## TASK OBJECTIVE
From the records below, please print only the lines from the one containing "Where should I" through the one containing "the Jul 2018", both included. Skip the pictures.

## RECORDS SHOWN
____________
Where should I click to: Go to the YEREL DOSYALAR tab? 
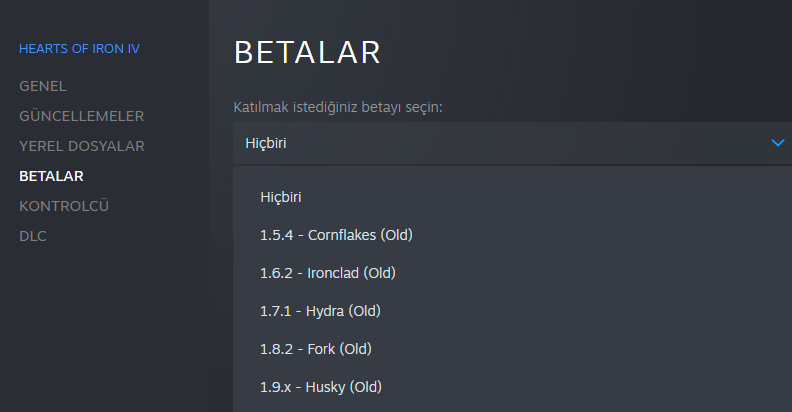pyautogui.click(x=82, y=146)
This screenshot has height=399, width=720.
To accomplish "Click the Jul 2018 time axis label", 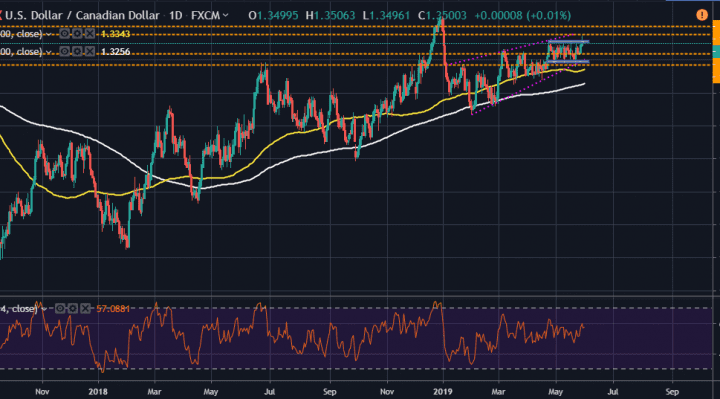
____________
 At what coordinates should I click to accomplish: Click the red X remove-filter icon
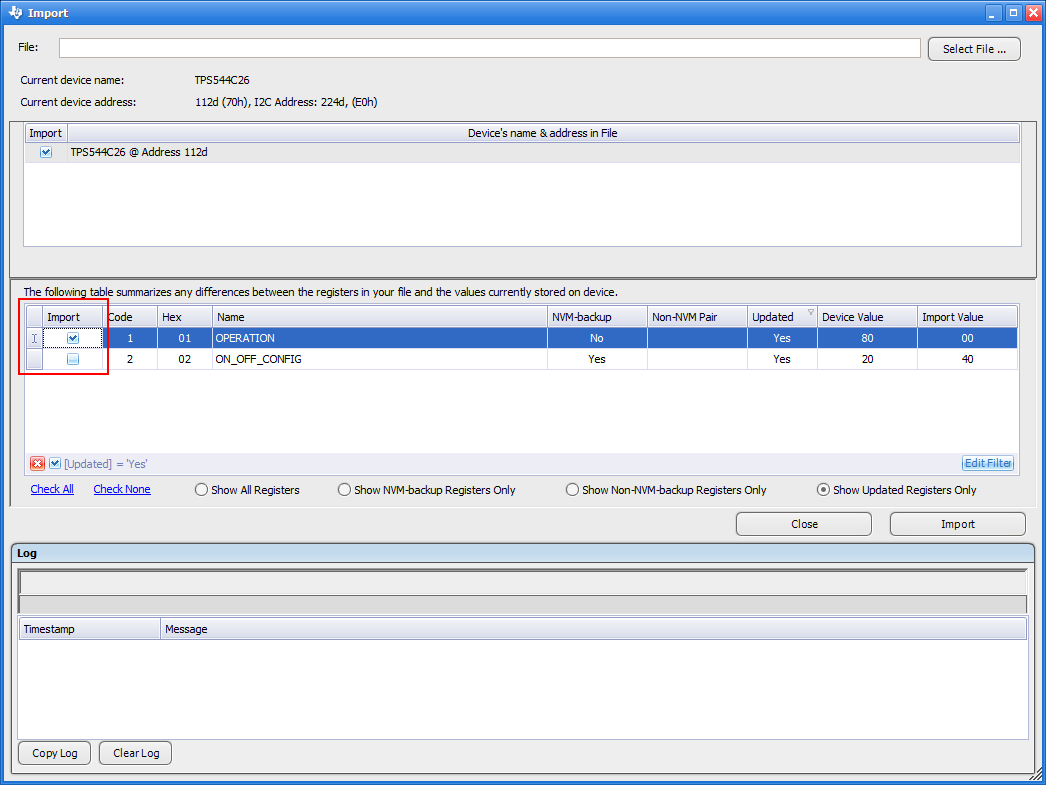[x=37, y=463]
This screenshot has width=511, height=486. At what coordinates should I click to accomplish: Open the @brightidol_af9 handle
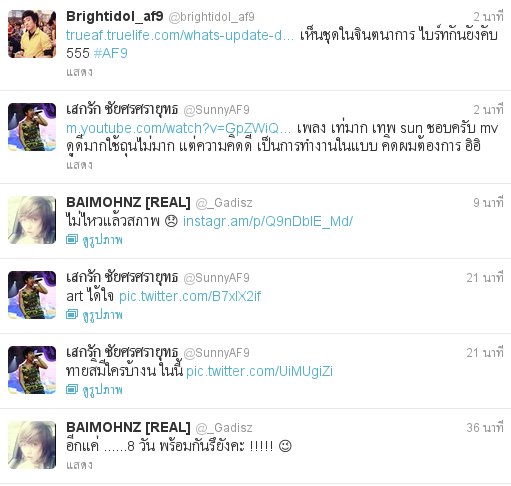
____________
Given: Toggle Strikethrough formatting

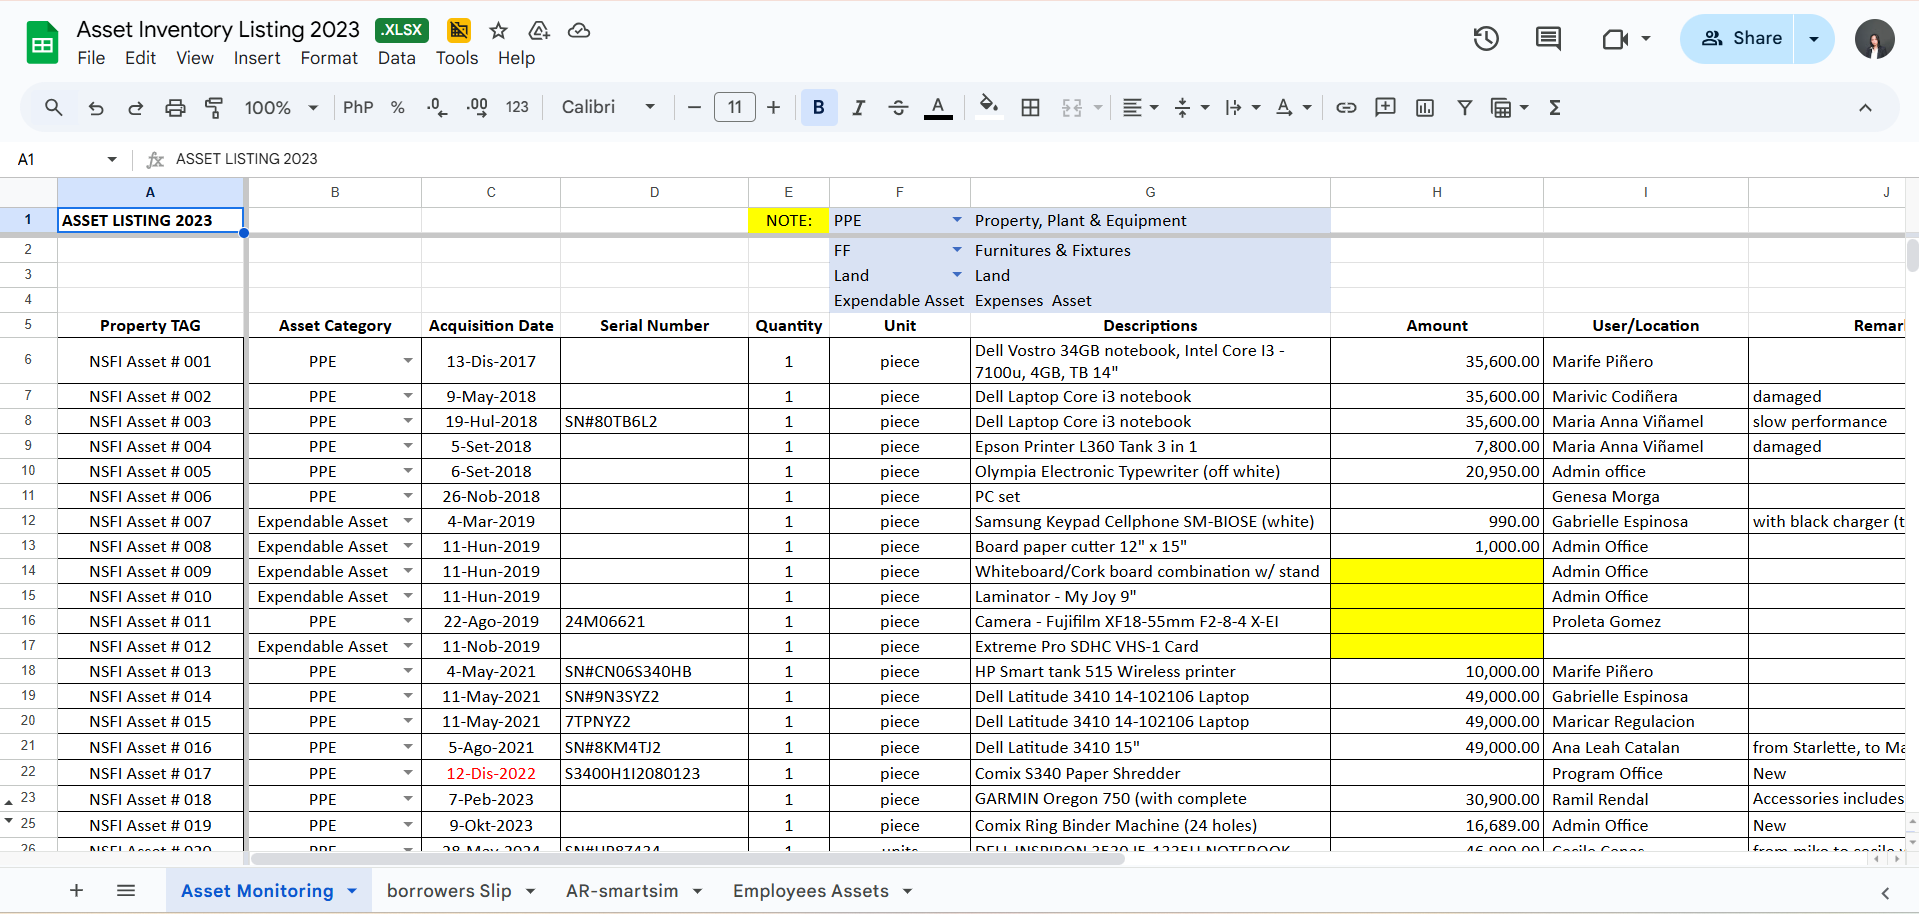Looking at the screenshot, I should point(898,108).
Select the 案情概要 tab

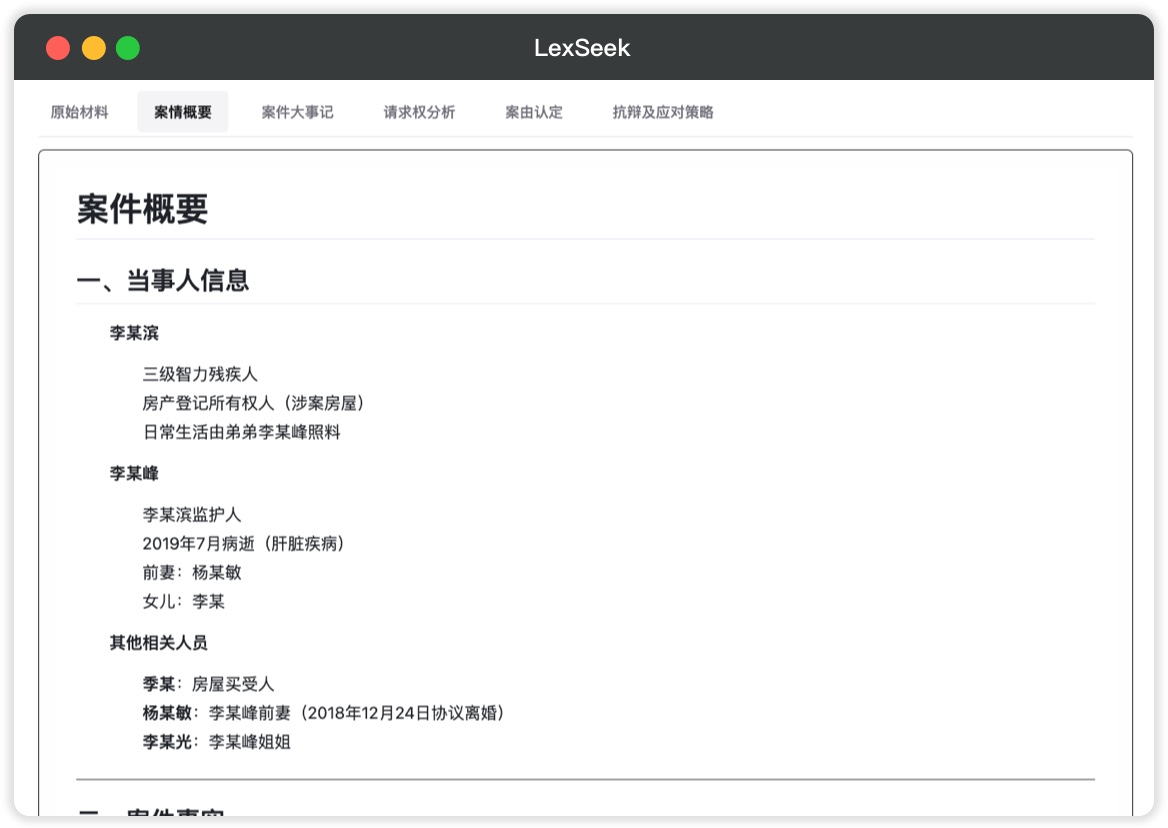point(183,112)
____________
## TASK ANSWER
Where should I click to: Go to the YEREL DOSYALAR tab? 
pyautogui.click(x=82, y=146)
This screenshot has height=399, width=720.
To accomplish "Click the Jul 2018 time axis label", 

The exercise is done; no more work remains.